SPEGC Ocean Datathon 1st Prize Solution

September 28, 2021

Deep Learning Computer Vision

A few weeks ago (September 2021) I participated in the SPEGC Datathon. This post covers my team’s solution, which was chosen as the winning approach and therefore got us the first prize!

The team was randomly formed so we didn’t know each other before the competition, final team members were: Adrián Pascual Bernal, David Lacalle Castillo, Cesar Muñoz Araya and me, Guillermo Sánchez Brizuela. Our tech stack was primarily composed of Tensorflow/Keras, Pytorch/FastAI, Albumentations, Jupyter Notebooks and Anaconda. Code is available here: https://github.com/guillesanbri/spegc-datathon

The Datathon

This Datathon was organized by the SPEGC (Sociedad de Promoción Económica de Gran Canaria - Gran Canaria’s Economic Promotion Society). Participation was open to the whole world but due to the linguistic scope of the competition, participants were mainly from Spain and Latin American countries. The format of the competition was a data science oriented Hackaton, this is, a set of problems were given along a dataset, and every team had to develop and submit a solution in two and a half days.

The dataset

As previously mentioned, at the start of the competition, all teams gained access to a curated dataset of images. The dataset was provided by PLOCAN (Plataforma Oceánica de Canarias - The Oceanic Platform of the Canary Islands) and contained around 5.3k underwater images of size 3840 x 2160 pixels (w x h), taken by underwater ROVs (Remotely Operated Vehicles). These images were divided in two subsets, one part (~2.8k images) was tagged based on the type of submarine floor, and the other one (~2.5k images) was tagged based on the presence of a series of elements. Both datasets are closely related to the main challenges, explained below. Some samples of these images are shown in Figure 1.
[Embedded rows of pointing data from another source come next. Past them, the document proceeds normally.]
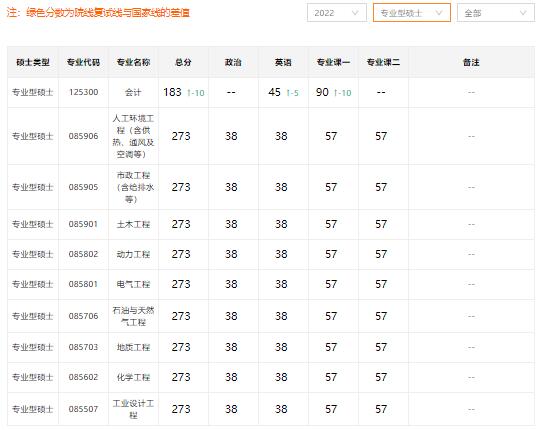Image resolution: width=540 pixels, height=430 pixels.
Task: Click the chevron arrow on 全部 selector
Action: coord(523,13)
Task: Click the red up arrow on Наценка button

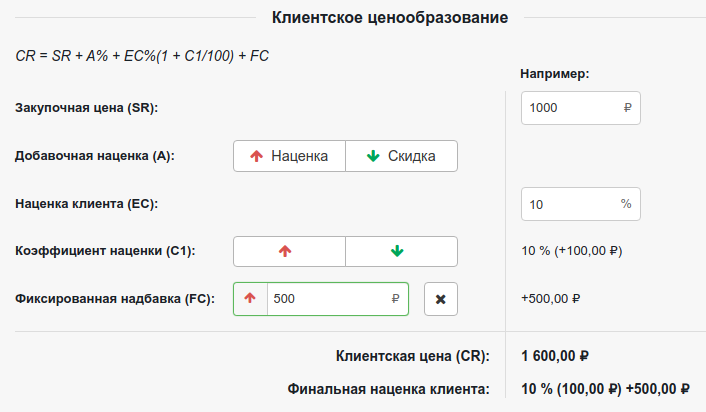Action: point(256,156)
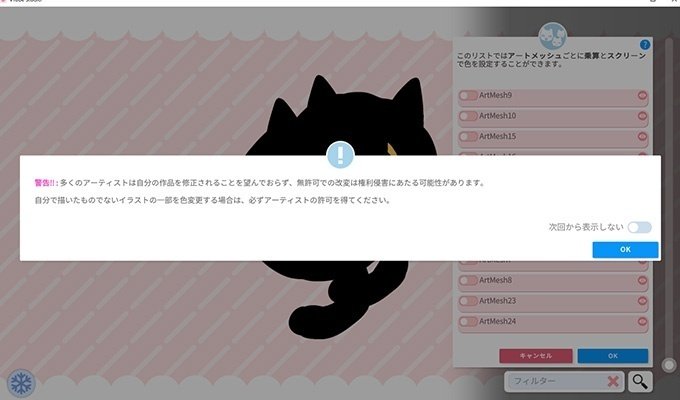Viewport: 680px width, 400px height.
Task: Click the red キャンセル button
Action: [536, 356]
Dataset sample — Figure 1: Random samples from the dataset. Source: PLOCAN.

Challenges

The competition posed two main challenges and a set of “minor” challenges.

Main challenge #1

Using the first subset of the dataset, a classification model had to be trained to classify the floor in a given image. The floor type options were sandy, muddy, muddy-sand and reef. Reef was quite different from the other three, while these others main difference was the granularity of the particles of the floor.

Main challenge #2

Now using the second part of the dataset, a second classification task was proposed: Classifying images based on the presence of different elements. Annotated classes were ripples, fauna, algae, waste and rocks. It is important to note that this was a classification task and the dataset was annotated only with the name of the main present element. No location annotations were provided to train an object detection model.

Secondary challenges

Solving both problems at the same time: This is, making a classifier capable of classifying both the floor type and the element presence.
Detecting the elements in the image: As no location tags were given, predicting the position of the detected element in the image was a challenging task.
Making the model robust to resolution changes: All the given images were the same size, but videos with different resolution and compressions are also recorded by PLOCAN and the model would ideally be resilient to input size changes.
Finding subcategories of the proposed element’s classes: For example, detect different types of trash using unsupervised learning.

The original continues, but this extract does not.